◆ **The data**
------------------------------

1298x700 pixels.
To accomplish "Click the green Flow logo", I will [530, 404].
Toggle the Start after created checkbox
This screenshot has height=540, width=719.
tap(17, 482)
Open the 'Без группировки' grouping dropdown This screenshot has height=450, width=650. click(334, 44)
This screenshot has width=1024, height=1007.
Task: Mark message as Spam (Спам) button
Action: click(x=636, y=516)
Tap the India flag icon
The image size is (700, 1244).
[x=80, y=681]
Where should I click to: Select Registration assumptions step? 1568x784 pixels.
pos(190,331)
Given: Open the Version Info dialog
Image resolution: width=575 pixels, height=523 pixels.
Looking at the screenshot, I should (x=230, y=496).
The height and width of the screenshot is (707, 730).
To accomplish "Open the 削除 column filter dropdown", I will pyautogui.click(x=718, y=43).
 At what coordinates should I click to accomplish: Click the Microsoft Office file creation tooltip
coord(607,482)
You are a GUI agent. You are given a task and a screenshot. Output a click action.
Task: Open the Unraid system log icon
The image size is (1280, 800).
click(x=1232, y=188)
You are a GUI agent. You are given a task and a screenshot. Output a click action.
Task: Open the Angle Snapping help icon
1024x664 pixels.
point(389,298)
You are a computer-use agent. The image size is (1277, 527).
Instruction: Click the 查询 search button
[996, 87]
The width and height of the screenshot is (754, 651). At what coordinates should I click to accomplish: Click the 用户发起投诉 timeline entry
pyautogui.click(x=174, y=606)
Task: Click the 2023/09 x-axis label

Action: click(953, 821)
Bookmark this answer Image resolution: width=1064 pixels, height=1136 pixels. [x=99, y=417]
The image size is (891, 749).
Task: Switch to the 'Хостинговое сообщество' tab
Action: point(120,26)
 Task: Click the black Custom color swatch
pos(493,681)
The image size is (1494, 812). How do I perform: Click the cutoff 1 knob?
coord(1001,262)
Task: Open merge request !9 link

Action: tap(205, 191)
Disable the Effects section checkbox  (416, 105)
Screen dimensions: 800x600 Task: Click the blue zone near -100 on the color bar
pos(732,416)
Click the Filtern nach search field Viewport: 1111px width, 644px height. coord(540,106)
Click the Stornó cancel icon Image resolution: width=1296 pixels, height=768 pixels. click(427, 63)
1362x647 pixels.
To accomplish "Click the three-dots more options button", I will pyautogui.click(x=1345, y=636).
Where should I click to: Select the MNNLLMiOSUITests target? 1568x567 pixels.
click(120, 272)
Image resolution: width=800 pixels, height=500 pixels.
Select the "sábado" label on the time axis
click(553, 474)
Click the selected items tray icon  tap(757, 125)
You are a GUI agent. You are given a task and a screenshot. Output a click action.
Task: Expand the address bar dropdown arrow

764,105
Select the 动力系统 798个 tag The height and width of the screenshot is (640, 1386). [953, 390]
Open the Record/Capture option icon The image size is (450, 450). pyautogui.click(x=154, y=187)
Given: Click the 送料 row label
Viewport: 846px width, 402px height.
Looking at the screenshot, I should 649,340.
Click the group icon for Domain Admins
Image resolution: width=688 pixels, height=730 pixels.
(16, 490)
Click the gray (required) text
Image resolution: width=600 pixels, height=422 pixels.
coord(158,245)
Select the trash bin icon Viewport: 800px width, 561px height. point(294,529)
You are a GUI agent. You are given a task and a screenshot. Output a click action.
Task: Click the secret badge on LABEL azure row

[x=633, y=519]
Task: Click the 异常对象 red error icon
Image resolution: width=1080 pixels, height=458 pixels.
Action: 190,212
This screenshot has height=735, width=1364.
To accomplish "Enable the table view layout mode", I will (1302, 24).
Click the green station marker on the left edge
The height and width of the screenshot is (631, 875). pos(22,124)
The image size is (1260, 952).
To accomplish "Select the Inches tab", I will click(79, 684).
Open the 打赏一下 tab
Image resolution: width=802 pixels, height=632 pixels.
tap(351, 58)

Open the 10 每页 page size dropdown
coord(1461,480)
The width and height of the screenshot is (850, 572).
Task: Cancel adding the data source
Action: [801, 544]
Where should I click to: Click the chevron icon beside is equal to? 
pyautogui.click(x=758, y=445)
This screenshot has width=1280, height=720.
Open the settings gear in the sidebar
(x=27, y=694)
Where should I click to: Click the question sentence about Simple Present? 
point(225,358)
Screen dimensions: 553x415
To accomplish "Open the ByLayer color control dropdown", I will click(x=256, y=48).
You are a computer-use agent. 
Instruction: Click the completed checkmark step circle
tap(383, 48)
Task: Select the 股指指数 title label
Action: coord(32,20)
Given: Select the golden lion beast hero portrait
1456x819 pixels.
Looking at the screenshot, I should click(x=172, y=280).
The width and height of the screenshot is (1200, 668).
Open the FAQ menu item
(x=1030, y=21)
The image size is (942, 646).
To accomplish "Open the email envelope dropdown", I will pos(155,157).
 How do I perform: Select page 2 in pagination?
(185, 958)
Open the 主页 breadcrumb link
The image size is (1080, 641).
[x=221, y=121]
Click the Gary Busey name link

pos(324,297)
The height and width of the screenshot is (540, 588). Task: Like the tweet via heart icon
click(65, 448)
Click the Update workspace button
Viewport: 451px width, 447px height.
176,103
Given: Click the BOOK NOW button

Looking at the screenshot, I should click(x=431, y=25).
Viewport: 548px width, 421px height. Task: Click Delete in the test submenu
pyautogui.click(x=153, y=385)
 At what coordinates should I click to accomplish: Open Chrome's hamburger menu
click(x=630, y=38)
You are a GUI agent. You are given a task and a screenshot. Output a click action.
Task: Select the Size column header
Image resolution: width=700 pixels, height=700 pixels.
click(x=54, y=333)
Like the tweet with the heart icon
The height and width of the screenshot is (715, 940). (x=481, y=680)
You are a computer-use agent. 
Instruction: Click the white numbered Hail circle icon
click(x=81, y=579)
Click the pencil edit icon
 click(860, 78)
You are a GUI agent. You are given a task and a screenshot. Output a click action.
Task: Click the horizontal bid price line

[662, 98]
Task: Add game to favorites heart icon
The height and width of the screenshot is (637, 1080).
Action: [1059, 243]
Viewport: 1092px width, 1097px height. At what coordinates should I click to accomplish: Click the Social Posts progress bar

------------------------------

◆ **Task**
Output all of the data again, exactly.

◆ **Result of this task**
1298x700 pixels.
To accomplish "Click the green Flow logo", I will [530, 404].
Toggle the Start after created checkbox
This screenshot has height=540, width=719.
tap(17, 482)
Open the 'Без группировки' grouping dropdown This screenshot has height=450, width=650. click(334, 44)
This screenshot has width=1024, height=1007.
Task: Mark message as Spam (Спам) button
Action: click(x=636, y=516)
Tap the India flag icon
The image size is (700, 1244).
[x=80, y=681]
Where should I click to: Select Registration assumptions step? 1568x784 pixels.
pos(190,331)
Given: Open the Version Info dialog
Image resolution: width=575 pixels, height=523 pixels.
Looking at the screenshot, I should (x=230, y=496).
The height and width of the screenshot is (707, 730).
To accomplish "Open the 削除 column filter dropdown", I will pyautogui.click(x=718, y=43).
 At what coordinates should I click to accomplish: Click the Microsoft Office file creation tooltip
coord(607,482)
You are a GUI agent. You are given a task and a screenshot. Output a click action.
Task: Open the Unraid system log icon
The image size is (1280, 800).
click(x=1232, y=188)
You are a GUI agent. You are given a task and a screenshot. Output a click action.
Task: Open the Angle Snapping help icon
1024x664 pixels.
point(389,298)
You are a computer-use agent. The image size is (1277, 527).
Instruction: Click the 查询 search button
[996, 87]
The width and height of the screenshot is (754, 651). At what coordinates should I click to accomplish: Click the 用户发起投诉 timeline entry
pyautogui.click(x=174, y=606)
Task: Click the 2023/09 x-axis label

Action: click(953, 821)
Bookmark this answer Image resolution: width=1064 pixels, height=1136 pixels. [x=99, y=417]
The image size is (891, 749).
Task: Switch to the 'Хостинговое сообщество' tab
Action: point(120,26)
 Task: Click the black Custom color swatch
pos(493,681)
The image size is (1494, 812). How do I perform: Click the cutoff 1 knob?
coord(1001,262)
Task: Open merge request !9 link

Action: tap(205, 191)
Disable the Effects section checkbox  (416, 105)
Screen dimensions: 800x600 Task: Click the blue zone near -100 on the color bar
pos(732,416)
Click the Filtern nach search field Viewport: 1111px width, 644px height. coord(540,106)
Click the Stornó cancel icon Image resolution: width=1296 pixels, height=768 pixels. click(427, 63)
1362x647 pixels.
To accomplish "Click the three-dots more options button", I will pyautogui.click(x=1345, y=636).
Where should I click to: Select the MNNLLMiOSUITests target? 1568x567 pixels.
click(120, 272)
Image resolution: width=800 pixels, height=500 pixels.
Select the "sábado" label on the time axis
click(553, 474)
Click the selected items tray icon  tap(757, 125)
You are a GUI agent. You are given a task and a screenshot. Output a click action.
Task: Expand the address bar dropdown arrow

764,105
Select the 动力系统 798个 tag The height and width of the screenshot is (640, 1386). [953, 390]
Open the Record/Capture option icon The image size is (450, 450). pyautogui.click(x=154, y=187)
Given: Click the 送料 row label
Viewport: 846px width, 402px height.
Looking at the screenshot, I should 649,340.
Click the group icon for Domain Admins
Image resolution: width=688 pixels, height=730 pixels.
(16, 490)
Click the gray (required) text
Image resolution: width=600 pixels, height=422 pixels.
coord(158,245)
Select the trash bin icon Viewport: 800px width, 561px height. point(294,529)
You are a GUI agent. You are given a task and a screenshot. Output a click action.
Task: Click the secret badge on LABEL azure row

[x=633, y=519]
Task: Click the 异常对象 red error icon
Image resolution: width=1080 pixels, height=458 pixels.
Action: 190,212
This screenshot has height=735, width=1364.
To accomplish "Enable the table view layout mode", I will (1302, 24).
Click the green station marker on the left edge
The height and width of the screenshot is (631, 875). pos(22,124)
The image size is (1260, 952).
To accomplish "Select the Inches tab", I will click(79, 684).
Open the 打赏一下 tab
Image resolution: width=802 pixels, height=632 pixels.
tap(351, 58)

Open the 10 每页 page size dropdown
coord(1461,480)
The width and height of the screenshot is (850, 572).
Task: Cancel adding the data source
Action: [801, 544]
Where should I click to: Click the chevron icon beside is equal to? 
pyautogui.click(x=758, y=445)
This screenshot has width=1280, height=720.
Open the settings gear in the sidebar
(x=27, y=694)
Where should I click to: Click the question sentence about Simple Present? 
point(225,358)
Screen dimensions: 553x415
To accomplish "Open the ByLayer color control dropdown", I will click(x=256, y=48).
You are a computer-use agent. 
Instruction: Click the completed checkmark step circle
tap(383, 48)
Task: Select the 股指指数 title label
Action: coord(32,20)
Given: Select the golden lion beast hero portrait
1456x819 pixels.
Looking at the screenshot, I should click(x=172, y=280).
The width and height of the screenshot is (1200, 668).
Open the FAQ menu item
(x=1030, y=21)
The image size is (942, 646).
To accomplish "Open the email envelope dropdown", I will pos(155,157).
 How do I perform: Select page 2 in pagination?
(185, 958)
Open the 主页 breadcrumb link
The image size is (1080, 641).
[x=221, y=121]
Click the Gary Busey name link

pos(324,297)
The height and width of the screenshot is (540, 588). Task: Like the tweet via heart icon
click(65, 448)
Click the Update workspace button
Viewport: 451px width, 447px height.
176,103
Given: Click the BOOK NOW button

Looking at the screenshot, I should click(x=431, y=25).
Viewport: 548px width, 421px height. Task: Click Delete in the test submenu
pyautogui.click(x=153, y=385)
 At what coordinates should I click to accomplish: Open Chrome's hamburger menu
click(x=630, y=38)
You are a GUI agent. You are given a task and a screenshot. Output a click action.
Task: Select the Size column header
Image resolution: width=700 pixels, height=700 pixels.
click(x=54, y=333)
Like the tweet with the heart icon
The height and width of the screenshot is (715, 940). (x=481, y=680)
You are a computer-use agent. 
Instruction: Click the white numbered Hail circle icon
click(x=81, y=579)
Click the pencil edit icon
 click(860, 78)
You are a GUI agent. You are given a task and a screenshot. Output a click action.
Task: Click the horizontal bid price line

[662, 98]
Task: Add game to favorites heart icon
The height and width of the screenshot is (637, 1080).
Action: [1059, 243]
Viewport: 1092px width, 1097px height. At what coordinates should I click to accomplish: Click the Social Posts progress bar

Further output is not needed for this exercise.